Abstract
The study utilised a fine-grained diagnostic checklist to assess first-year undergraduates in Hong Kong and evaluated its validity and usefulness for diagnosing academic writing in English. Ten English language instructors marked 472 academic essays with the checklist. They also agreed on a Q-matrix, which specified the relationships among the checklist items and five writing subskills. This conceptual Q-matrix was refined iteratively via fitting a psychometric model (i.e. the reduced reparameterised unified model) to empirical data (i.e. the checklist marks) through the computer program Arpeggio Suite. The final Q-matrix was found to be valid and useful; it had far fewer parameters but greater power to discriminate masters and non-masters of academic writing skills. The study found that the cognitive diagnostic model (CDM)-based skill diagnosis could identify the strengths and weaknesses in the five writing subskills for students across three proficiency levels and could provide richer and finer information than the traditional raw-score approach.

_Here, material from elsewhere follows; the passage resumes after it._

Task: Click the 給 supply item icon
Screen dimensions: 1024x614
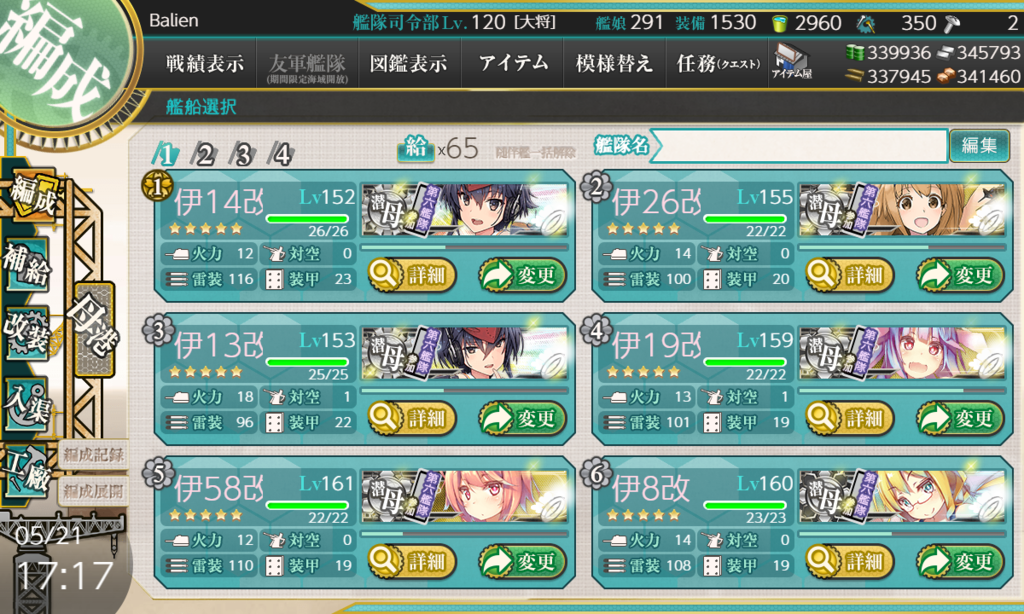Action: tap(415, 148)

However, limitations and caveats of the CDM approach were also observed, which warrant future investigations of its application in assessing writing.
Acknowledgment
The author would like to thank the colleagues from the Center for Language in Education at the Education University of Hong Kong for participating in this project. She would also like to thank the anonymous reviewers and the editors for their critical comments and suggestions. The remaining flaws in this article are hers.
Notes
1. Using the Rasch model notation, the three-facets Rasch model used to evaluate rater reliability is stated as ln [Pnij/(1 − Pnij)] = Bn − Di − Cj, where Bn = Person ability, Di = item difficulty, Cj = severity of raters and Pnij = the probability that person n on item i by rater j is judged as ‘Yes’. The model specification for the FACETS software is: Model = ?, ?, ?, 1–35, D.
2. For detailed explanation of G, H and R, interested readers can refer to Eckes (Citation2011, pp. 44, 45). All three indices are measures of the variance of rater severity.